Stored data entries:
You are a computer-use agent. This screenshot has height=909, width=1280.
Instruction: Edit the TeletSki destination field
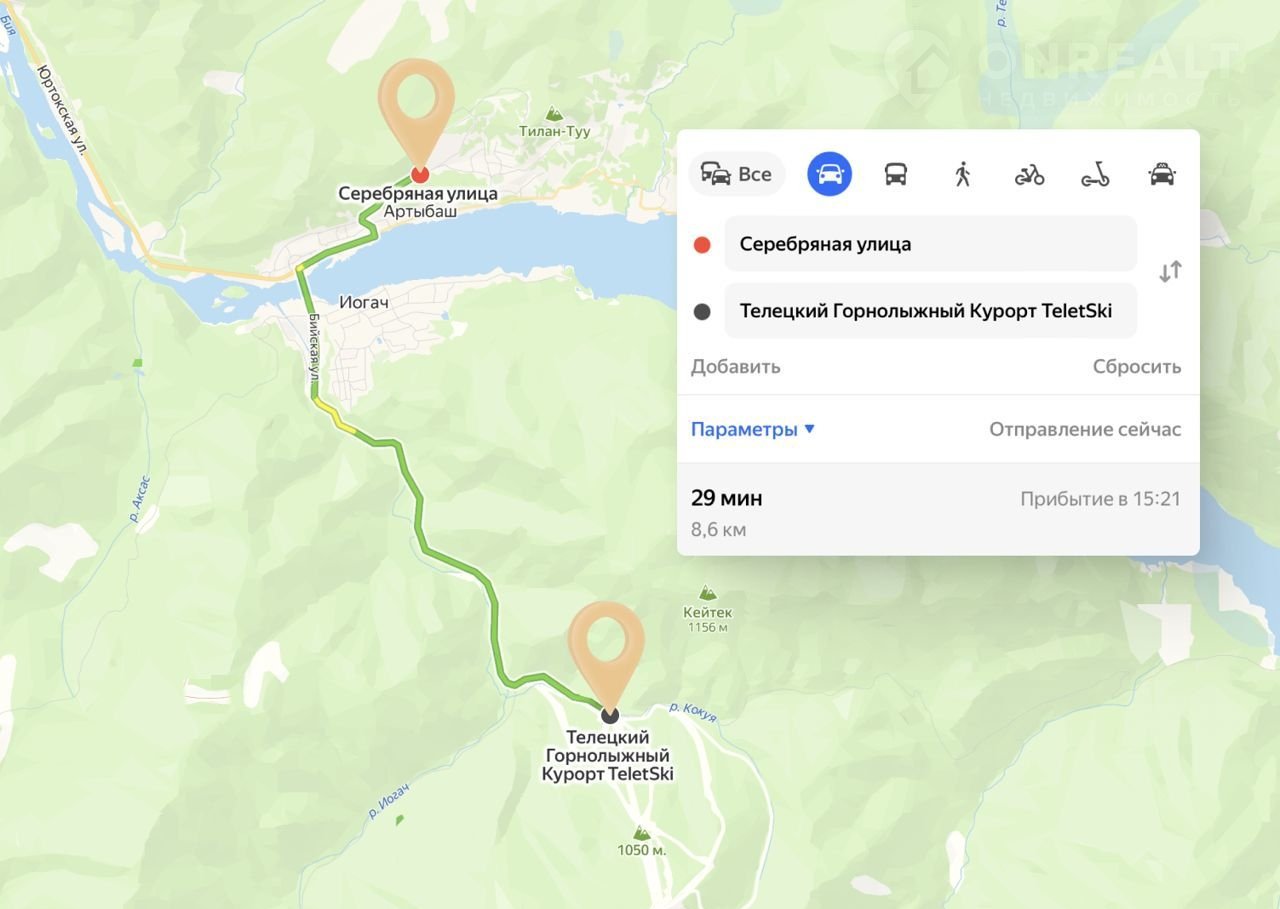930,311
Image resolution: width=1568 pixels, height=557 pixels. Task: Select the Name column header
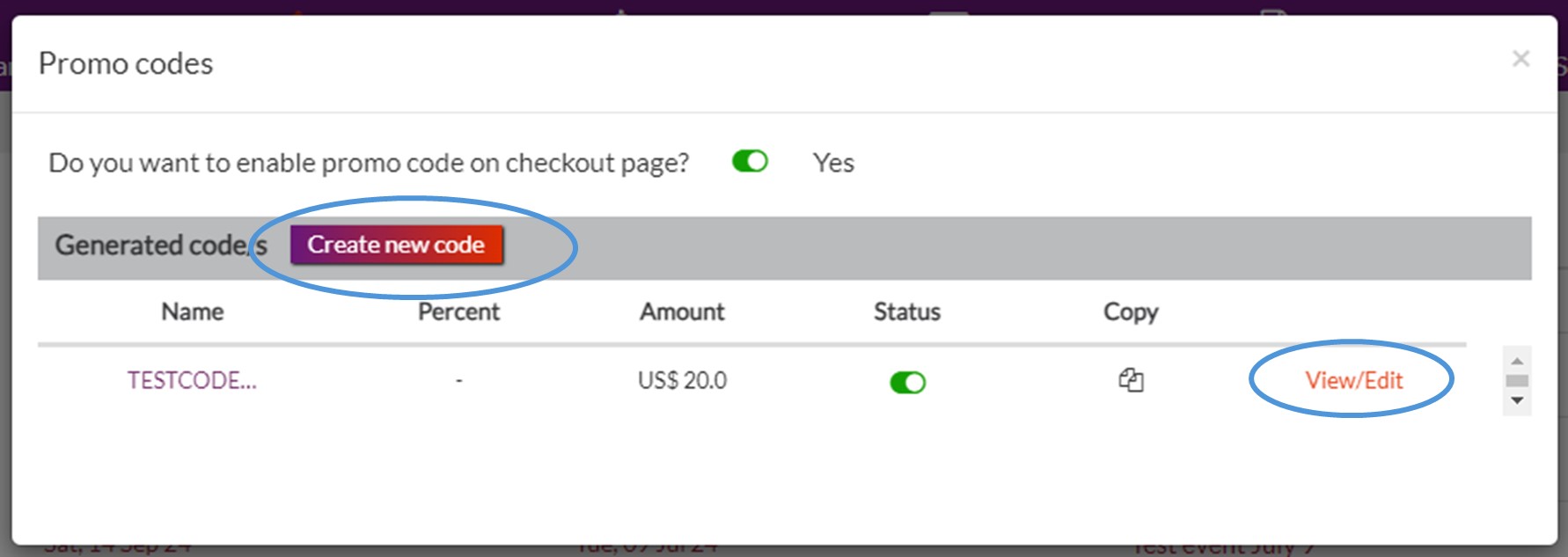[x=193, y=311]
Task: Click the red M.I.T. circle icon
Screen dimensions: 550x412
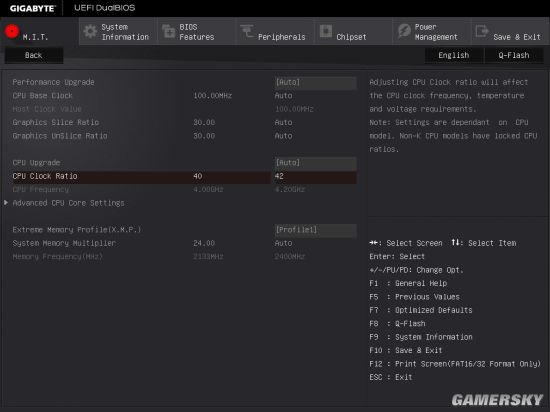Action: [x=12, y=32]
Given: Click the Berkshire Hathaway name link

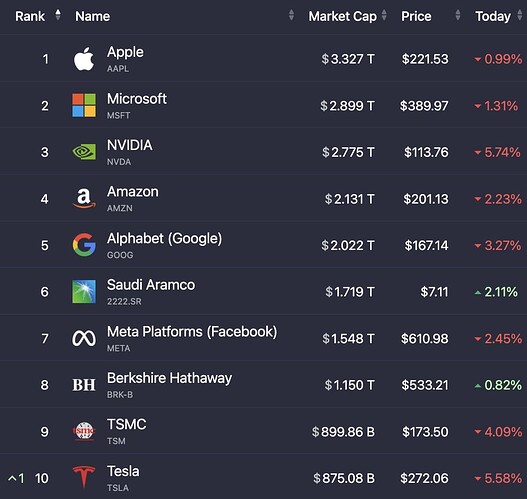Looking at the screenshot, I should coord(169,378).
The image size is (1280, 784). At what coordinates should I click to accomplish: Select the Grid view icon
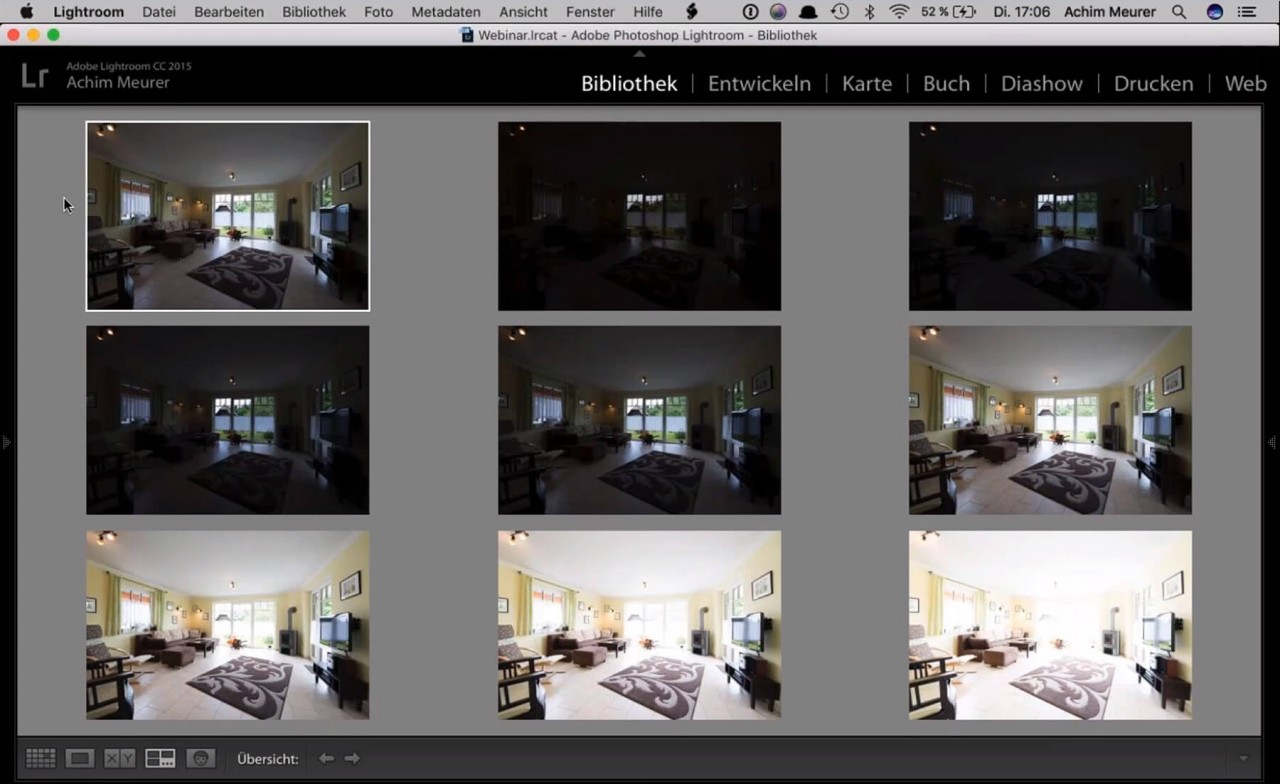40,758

--

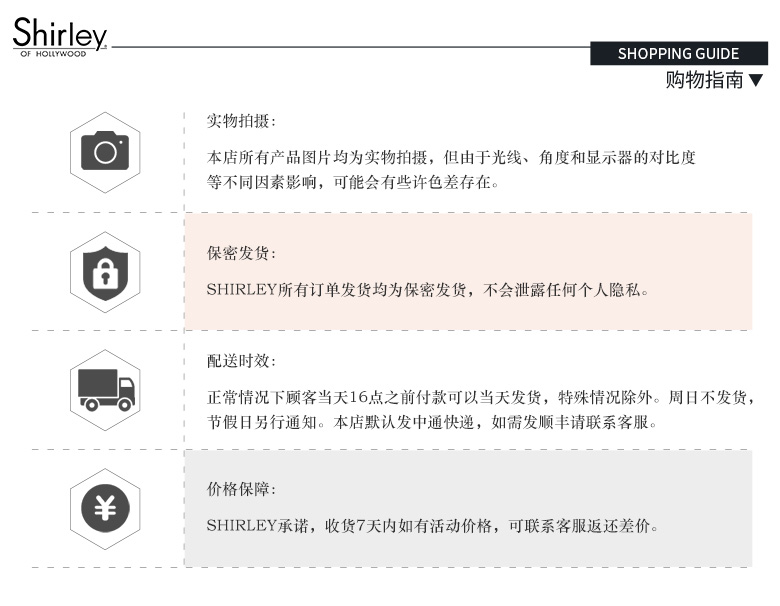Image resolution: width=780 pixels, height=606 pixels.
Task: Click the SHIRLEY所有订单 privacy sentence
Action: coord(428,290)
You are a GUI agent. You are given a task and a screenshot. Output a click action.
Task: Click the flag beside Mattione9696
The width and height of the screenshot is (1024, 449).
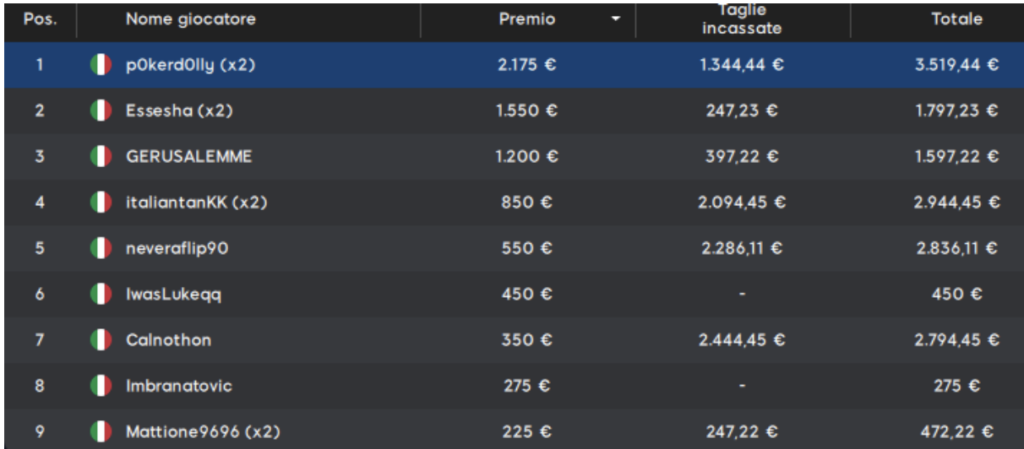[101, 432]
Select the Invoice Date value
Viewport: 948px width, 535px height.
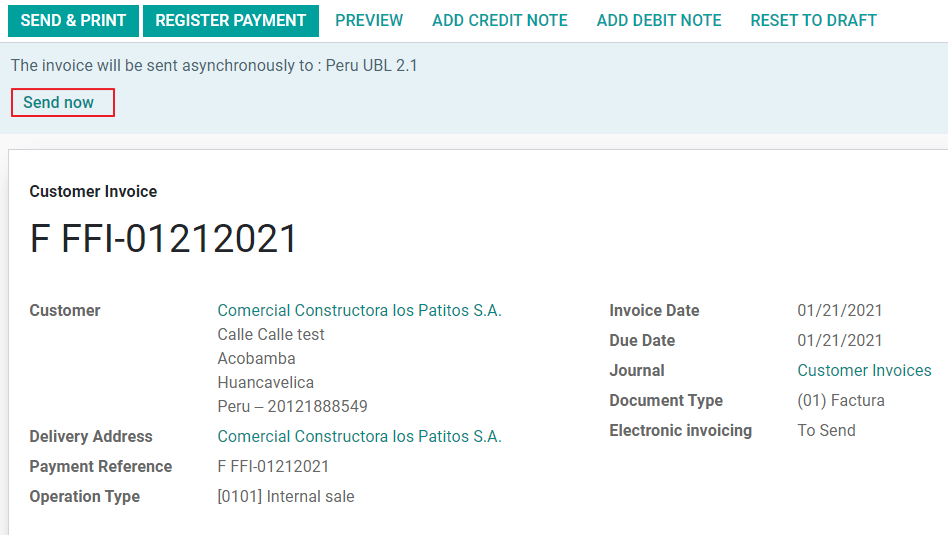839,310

WHAT YOU SHOULD DO -> Read through the data and copy every line where "agent" shows up.

SOLUTION TO THE PROBLEM ->
You are a computer-use agent. This screenshot has height=909, width=1280.
You are a GUI agent. You are given a task and a screenshot. Output a click action.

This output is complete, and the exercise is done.